Covenants and Restrictions
Under the Credit Facility, Sirius XM, our wholly owned subsidiary, must comply with a debt maintenance covenant that it cannot exceed a total leverage ratio, calculated as consolidated total debt to consolidated operating cash flow, of 5.0 to 1.0.  The Credit Facility generally requires compliance with certain covenants that restrict Sirius XM's ability to, among other things, (i) incur additional indebtedness, (ii) incur liens, (iii) pay dividends or make certain other restricted payments, investments or acquisitions, (iv) enter into certain transactions with affiliates, (v) merge or consolidate with another person, (vi) sell, assign, lease or otherwise dispose of all or substantially all of Sirius XM's assets, and (vii) make voluntary prepayments of certain debt, in each case subject to exceptions.
The indentures governing Sirius XM's notes restrict Sirius XM's non-guarantor subsidiaries' ability to create, assume, incur or guarantee additional indebtedness without such non-guarantor subsidiary guaranteeing each such series of notes on a pari passu basis.  The indentures governing the notes also contain covenants that, among other things, limit Sirius XM's ability and the ability of its subsidiaries to create certain liens; enter into sale/leaseback transactions; and merge or consolidate.

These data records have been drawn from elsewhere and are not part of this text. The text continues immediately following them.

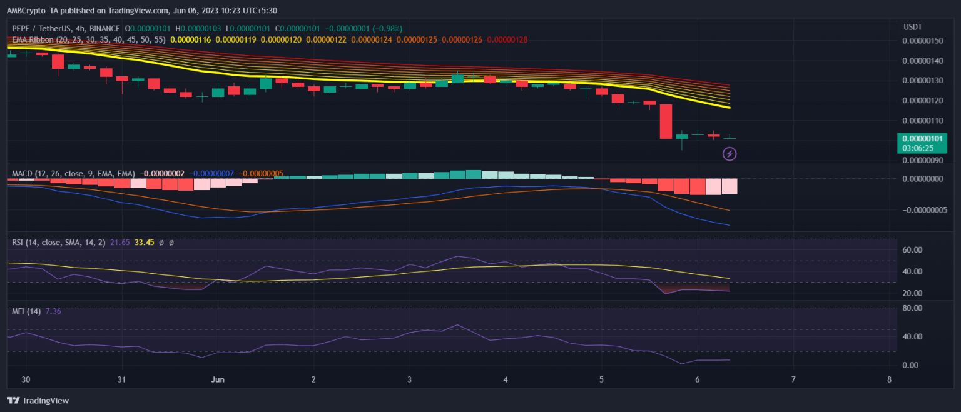Click the TradingView logo icon
Image resolution: width=961 pixels, height=412 pixels.
point(13,400)
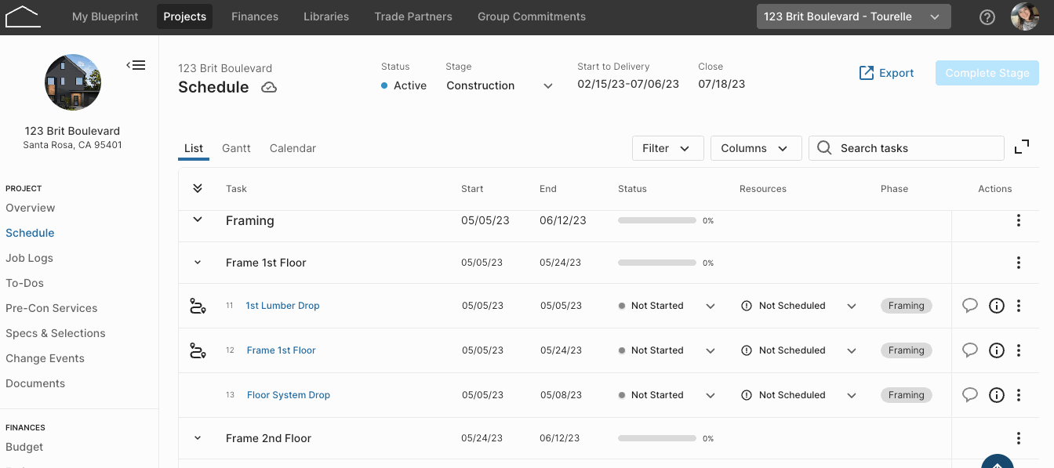Viewport: 1054px width, 468px height.
Task: Click the Framing progress bar
Action: 657,221
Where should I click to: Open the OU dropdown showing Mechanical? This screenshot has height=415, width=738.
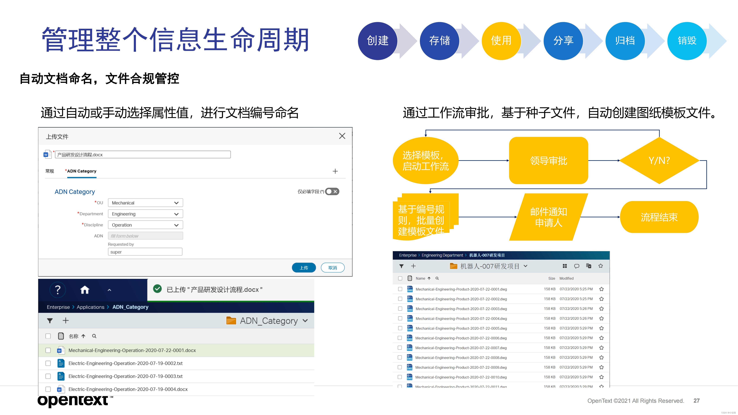pos(145,203)
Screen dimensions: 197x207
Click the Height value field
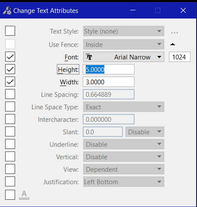click(x=109, y=69)
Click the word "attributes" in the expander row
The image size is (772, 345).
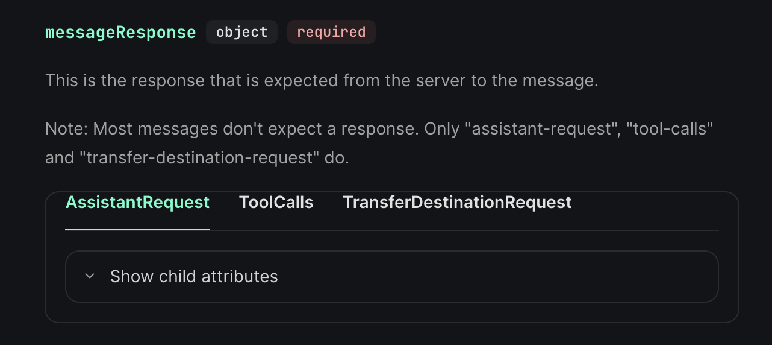(240, 276)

Under Sirius XM's debt agreements, the following generally constitute an event of default: (i) a default in the payment of interest; (ii) a default in the payment of principal; (iii) failure to comply with covenants; (iv) failure to pay other indebtedness after final maturity or acceleration of other indebtedness exceeding a specified amount; (v) certain events of bankruptcy; (vi) a judgment for payment of money exceeding a specified aggregate amount; and (vii) voidance of subsidiary guarantees, subject to grace periods where applicable.  If an event of default occurs and is continuing, our debt could become immediately due and payable.
The indenture governing the Pandora 2023 Notes (as defined below) contains covenants that limit Pandora’s ability to merge or consolidate and provides for customary events of default, which include nonpayment of principal or interest, breach of covenants, payment defaults or acceleration of other indebtedness and certain events of bankruptcy.

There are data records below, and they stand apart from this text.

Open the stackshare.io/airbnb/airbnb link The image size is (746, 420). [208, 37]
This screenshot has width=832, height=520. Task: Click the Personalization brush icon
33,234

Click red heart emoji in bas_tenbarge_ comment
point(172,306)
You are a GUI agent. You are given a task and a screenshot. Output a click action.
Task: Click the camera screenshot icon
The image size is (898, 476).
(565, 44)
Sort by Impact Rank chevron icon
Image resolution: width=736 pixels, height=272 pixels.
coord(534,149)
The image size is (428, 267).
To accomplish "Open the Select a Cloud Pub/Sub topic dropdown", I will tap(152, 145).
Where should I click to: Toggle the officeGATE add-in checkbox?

At March 31, 2022 and December 31, 2021, we were in compliance with our debt covenants.
Pandora Convertible Notes
Pandora's 1.75% Convertible Senior Notes due 2023 (the “Pandora 2023 Notes”) are unsecured, senior obligations of Pandora. Holdings has guaranteed the payment and performance obligations of Pandora under the Pandora 2023 Notes and the indenture governing the Pandora 2023 Notes.

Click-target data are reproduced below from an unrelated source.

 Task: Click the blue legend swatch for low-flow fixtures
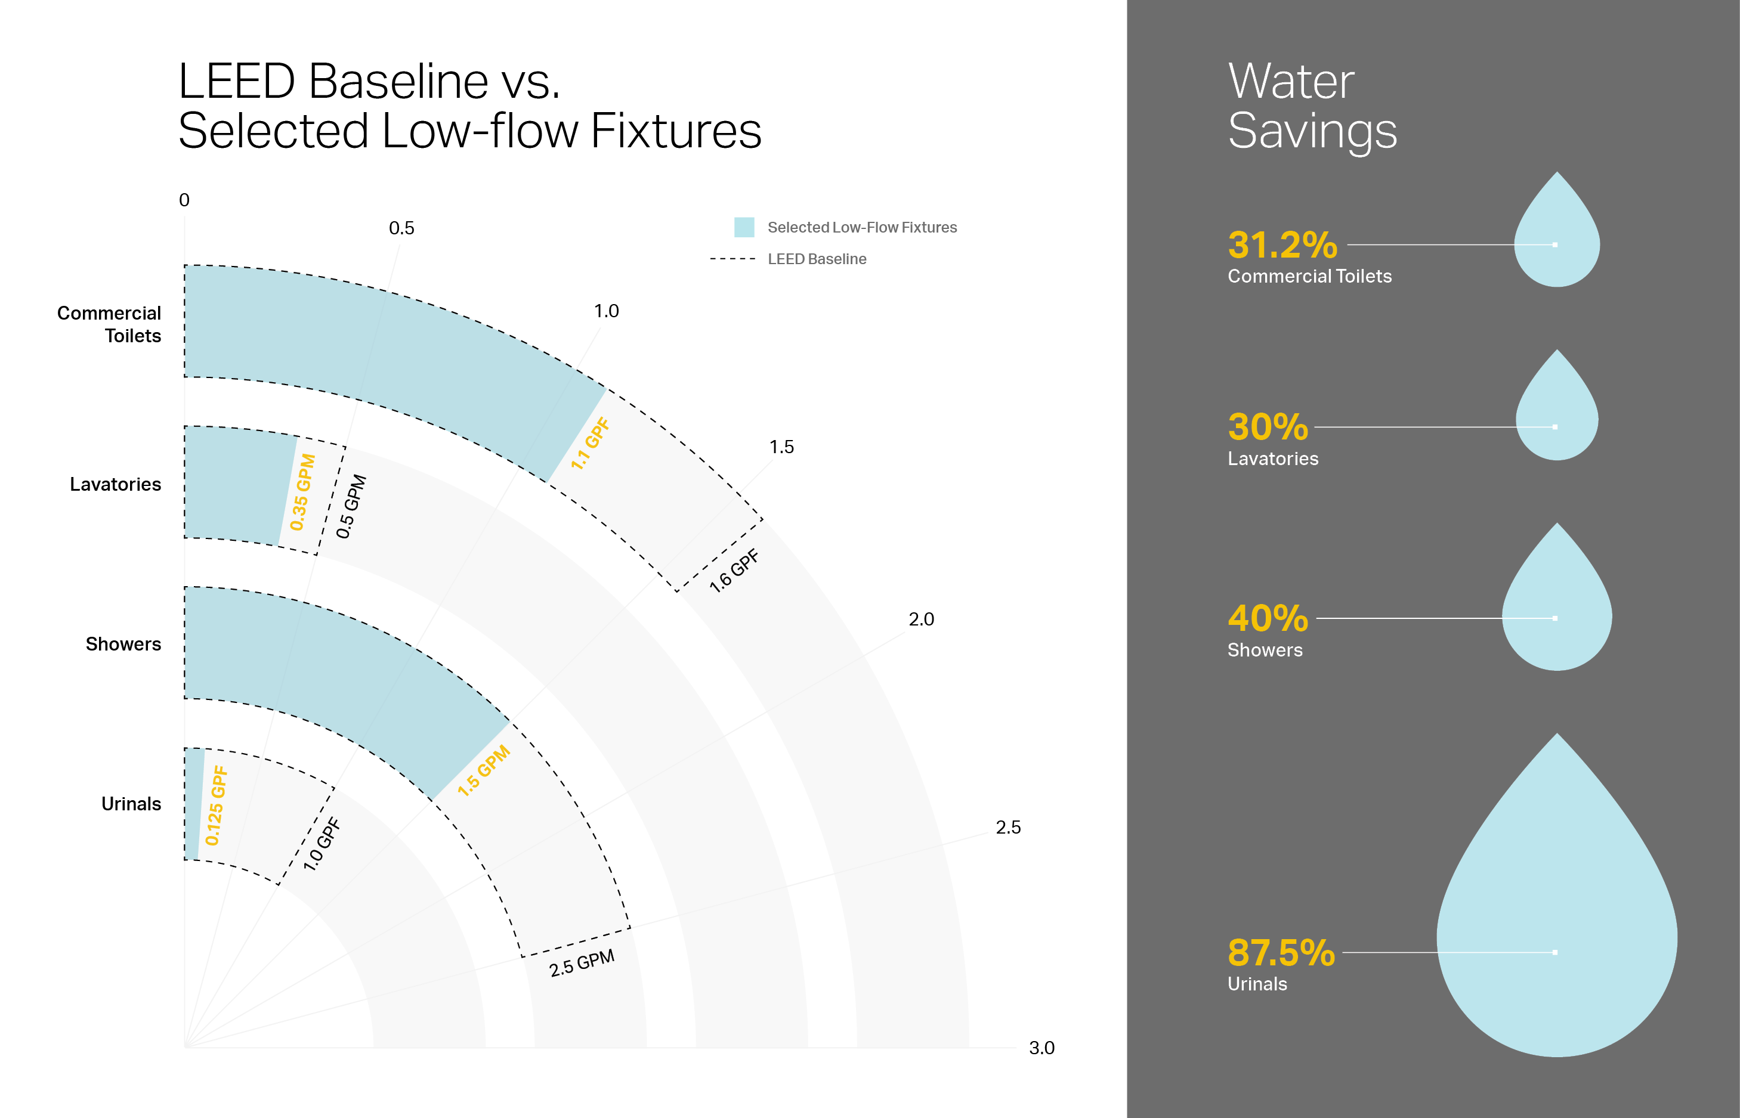(x=744, y=227)
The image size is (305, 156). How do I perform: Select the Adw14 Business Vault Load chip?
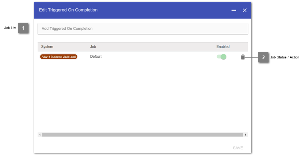(x=59, y=57)
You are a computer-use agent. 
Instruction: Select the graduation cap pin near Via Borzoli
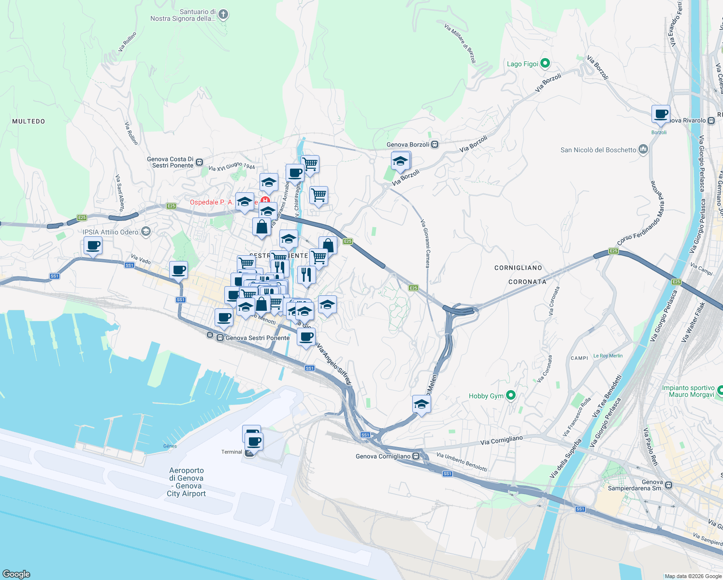(x=400, y=161)
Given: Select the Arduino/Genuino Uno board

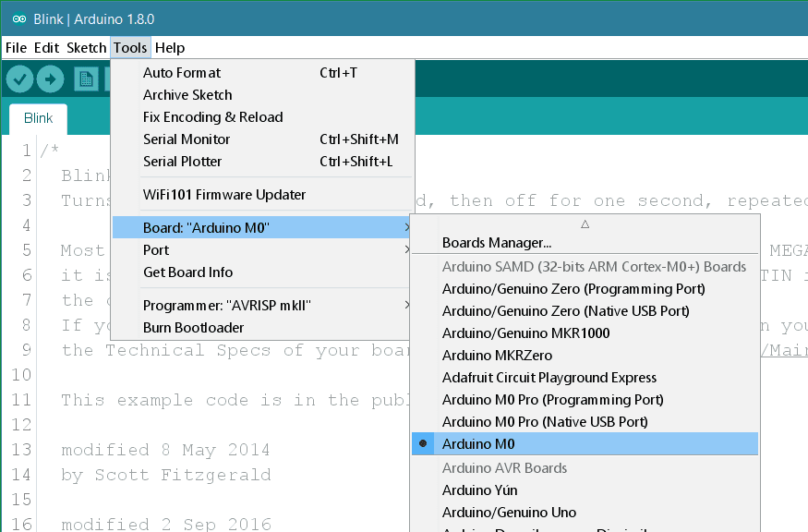Looking at the screenshot, I should (509, 513).
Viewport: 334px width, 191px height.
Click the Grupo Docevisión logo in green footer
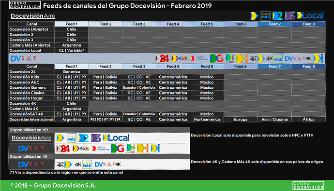click(308, 186)
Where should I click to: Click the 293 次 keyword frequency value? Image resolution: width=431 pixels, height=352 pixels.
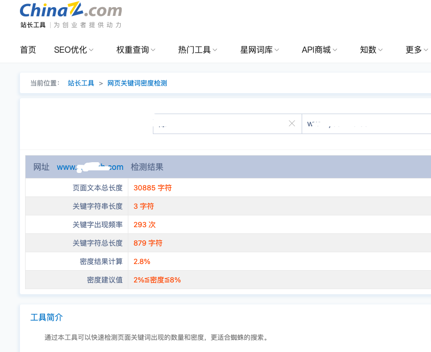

The Pandora 2023 Notes will mature on December 1, 2023, unless earlier repurchased or redeemed by Pandora or converted in accordance with their terms. As of March 31, 2022, the conversion rate applicable to the Pandora 2023 Notes was 161.0187 shares of Holdings' common stock per one thousand principal amount of the Pandora 2023 Notes plus carryforward adjustments not yet effected pursuant to the terms of the indenture governing the Pandora 2023 Notes.